Supplied material
--*--

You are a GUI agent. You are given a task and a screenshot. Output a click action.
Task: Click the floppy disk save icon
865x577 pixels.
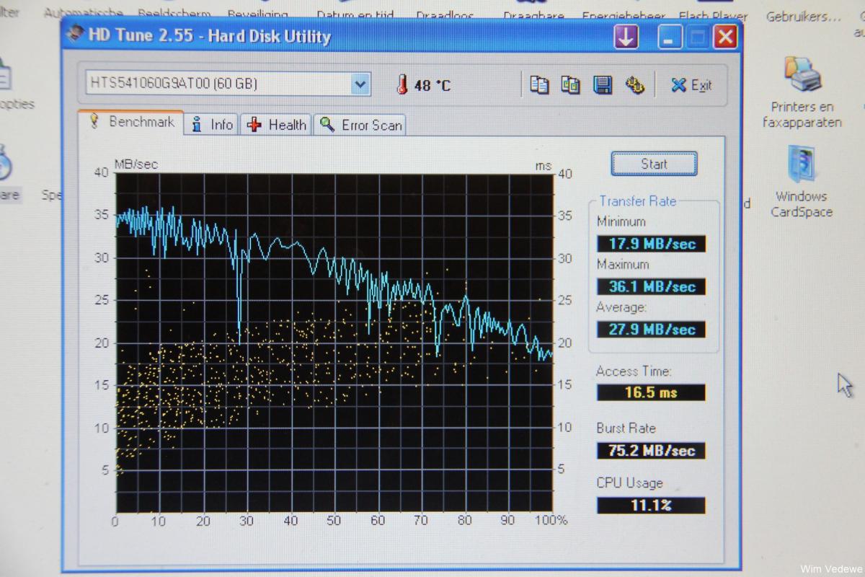click(602, 85)
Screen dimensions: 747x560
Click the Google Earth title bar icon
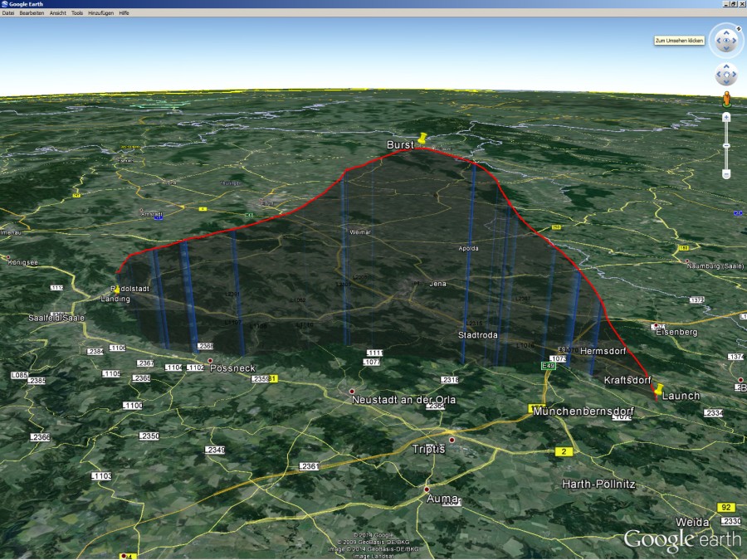pyautogui.click(x=7, y=3)
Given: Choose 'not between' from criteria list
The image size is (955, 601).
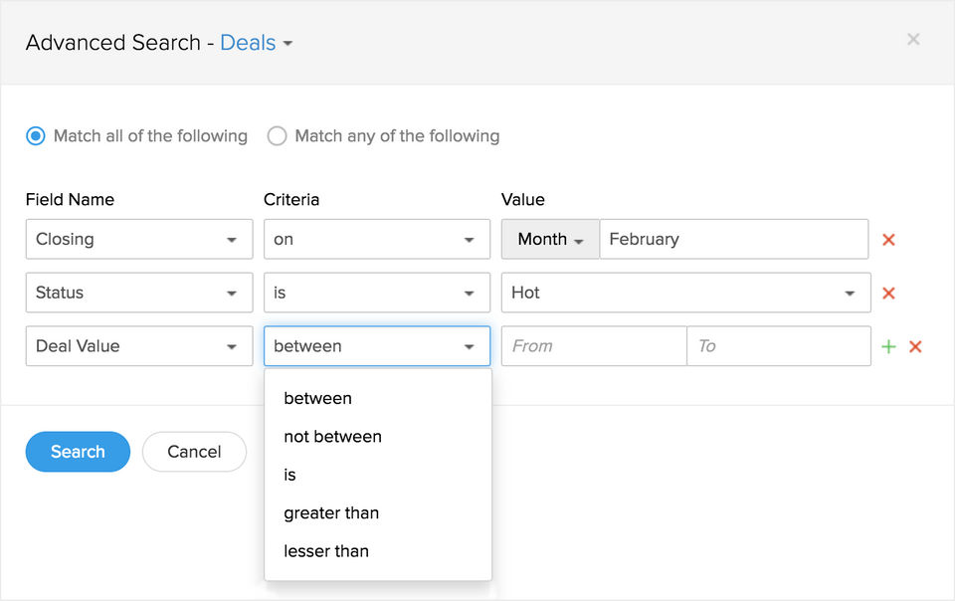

--*--

Description of the task
Present every line of the data above as a numbered list, skipping any blank lines and leaving out the pictures.

Written solution
1. You are a GUI agent. You are given a task and a screenshot. Output a click action.
2. Task: Click the floppy disk save icon
3. 865x577 pixels.
4. click(602, 85)
5. Screen dimensions: 747x560
6. Click the Google Earth title bar icon
7. pyautogui.click(x=7, y=3)
8. Given: Choose 'not between' from criteria list
9. The image size is (955, 601).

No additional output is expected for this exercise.